* What to do
Print out all of the records exactly; no picture belongs in the result.
(Beginning of Information given)
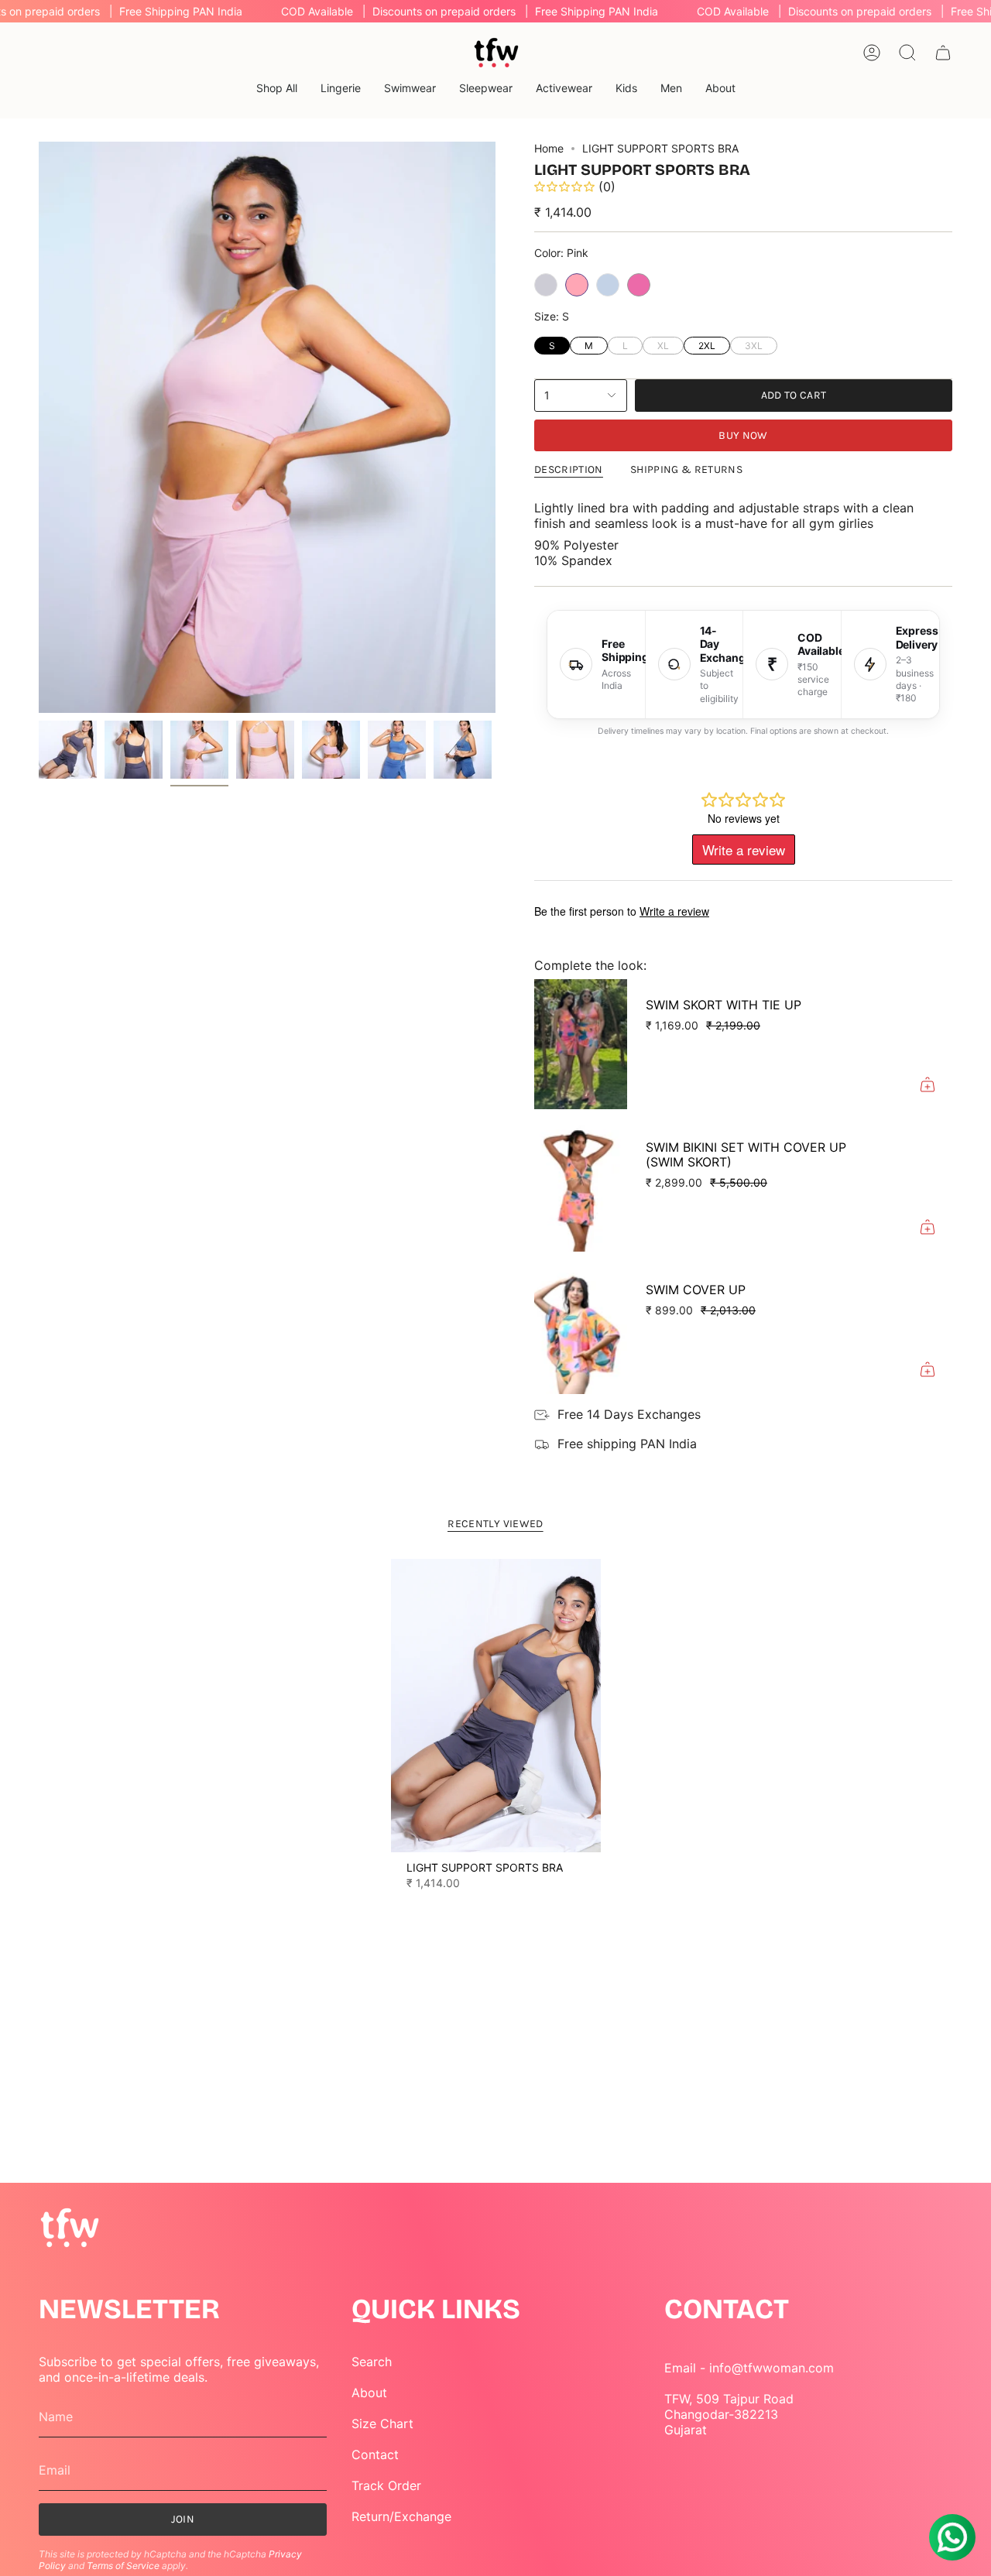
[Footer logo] (70, 2229)
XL (663, 344)
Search (371, 2361)
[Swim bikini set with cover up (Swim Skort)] (580, 1187)
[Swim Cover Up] (580, 1329)
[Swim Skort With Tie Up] (580, 1044)
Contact (375, 2454)
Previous (38, 427)
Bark (607, 284)
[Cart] (943, 52)
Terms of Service (123, 2565)
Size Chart (382, 2423)
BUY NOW (742, 435)
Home (549, 148)
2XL (707, 344)
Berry (638, 284)
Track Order (386, 2485)
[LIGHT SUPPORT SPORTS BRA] (496, 1705)
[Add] (927, 1084)
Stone (545, 284)
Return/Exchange (401, 2516)
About (369, 2392)
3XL (754, 344)
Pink (576, 284)
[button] (277, 88)
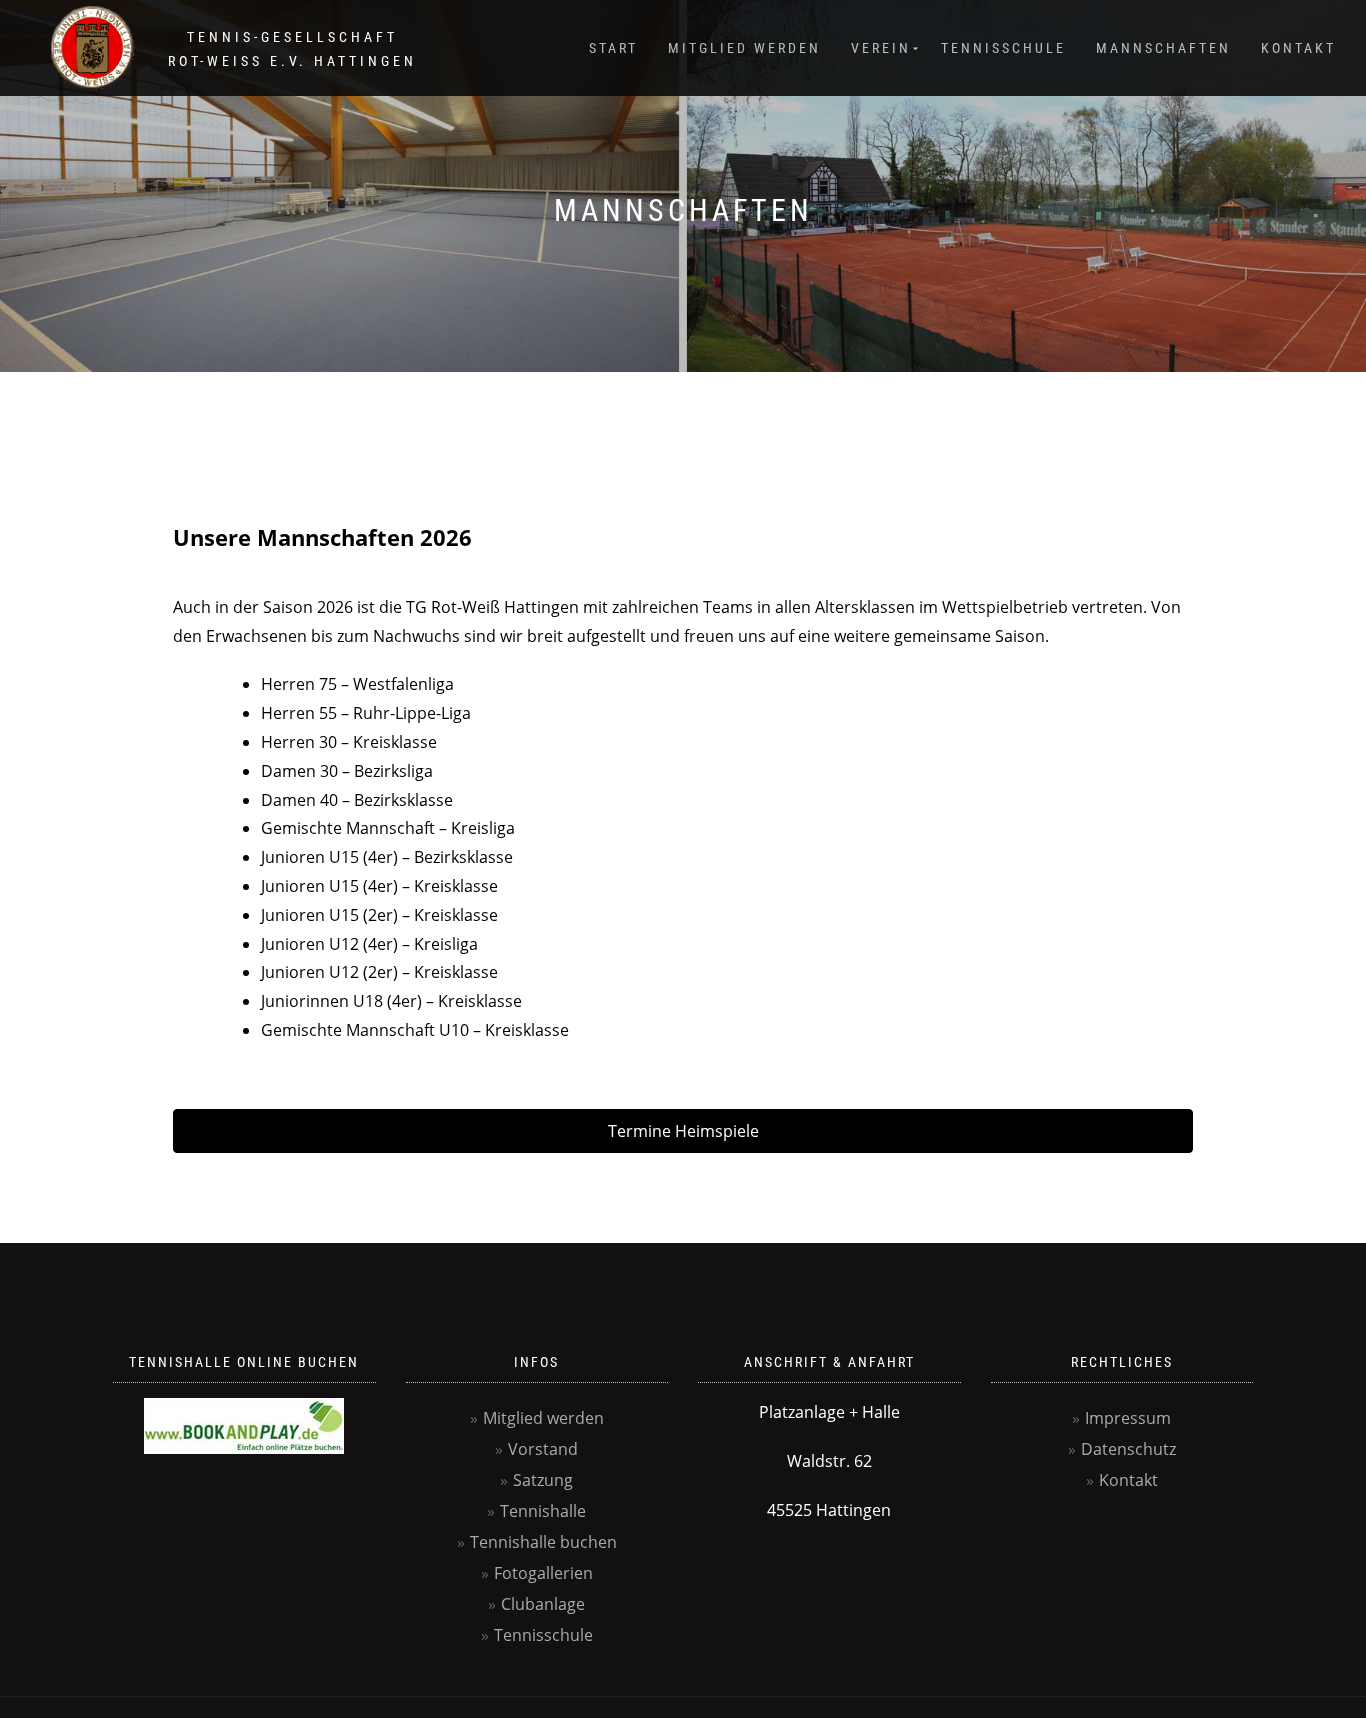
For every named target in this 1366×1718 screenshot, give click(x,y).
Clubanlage (543, 1604)
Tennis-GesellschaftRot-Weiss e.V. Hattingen (292, 49)
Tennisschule (1003, 48)
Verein (881, 48)
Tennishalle (543, 1511)
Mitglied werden (744, 48)
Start (613, 48)
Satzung (543, 1480)
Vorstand (543, 1449)
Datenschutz (1128, 1449)
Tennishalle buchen (543, 1542)
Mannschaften (1163, 48)
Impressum (1128, 1418)
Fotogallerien (543, 1573)
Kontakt (1298, 48)
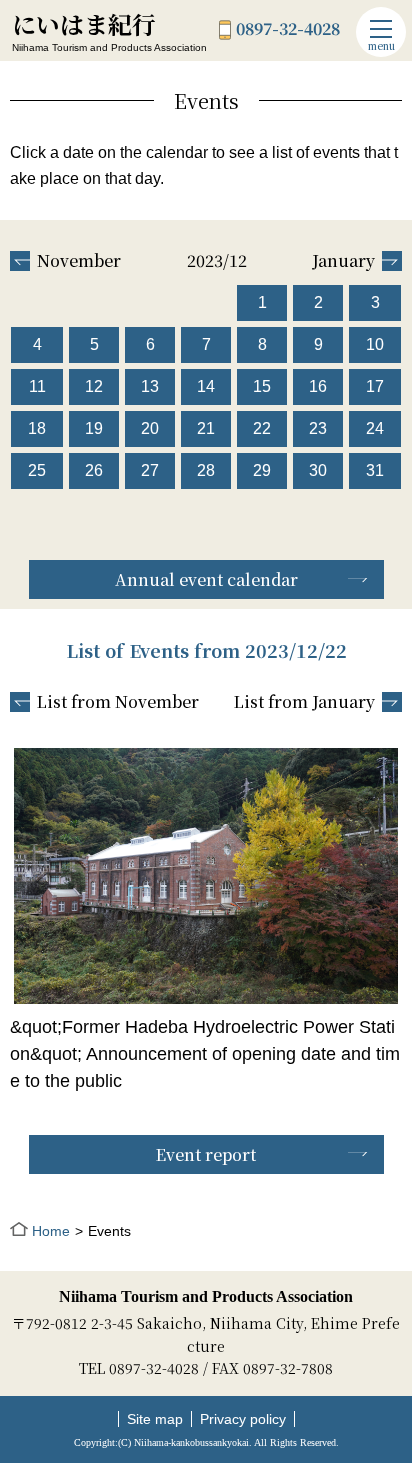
(End of Information given)
* Result of this exercise
[Footer logo] (70, 2229)
XL (663, 344)
Search (371, 2361)
[Swim bikini set with cover up (Swim Skort)] (580, 1187)
[Swim Cover Up] (580, 1329)
[Swim Skort With Tie Up] (580, 1044)
Contact (375, 2454)
Previous (38, 427)
Bark (607, 284)
[Cart] (943, 52)
Terms of Service (123, 2565)
Size Chart (382, 2423)
BUY NOW (742, 435)
Home (549, 148)
2XL (707, 344)
Berry (638, 284)
Track Order (386, 2485)
[LIGHT SUPPORT SPORTS BRA] (496, 1705)
[Add] (927, 1084)
Stone (545, 284)
Return/Exchange (401, 2516)
About (369, 2392)
3XL (754, 344)
Pink (576, 284)
[button] (277, 88)
For every named target in this 1366×1718 screenshot, give click(x,y).
Clubanlage (543, 1604)
Tennis-GesellschaftRot-Weiss e.V. Hattingen (292, 49)
Tennisschule (1003, 48)
Verein (881, 48)
Tennishalle (543, 1511)
Mitglied werden (744, 48)
Start (613, 48)
Satzung (543, 1480)
Vorstand (543, 1449)
Datenschutz (1128, 1449)
Tennishalle buchen (543, 1542)
Mannschaften (1163, 48)
Impressum (1128, 1418)
Fotogallerien (543, 1573)
Kontakt (1298, 48)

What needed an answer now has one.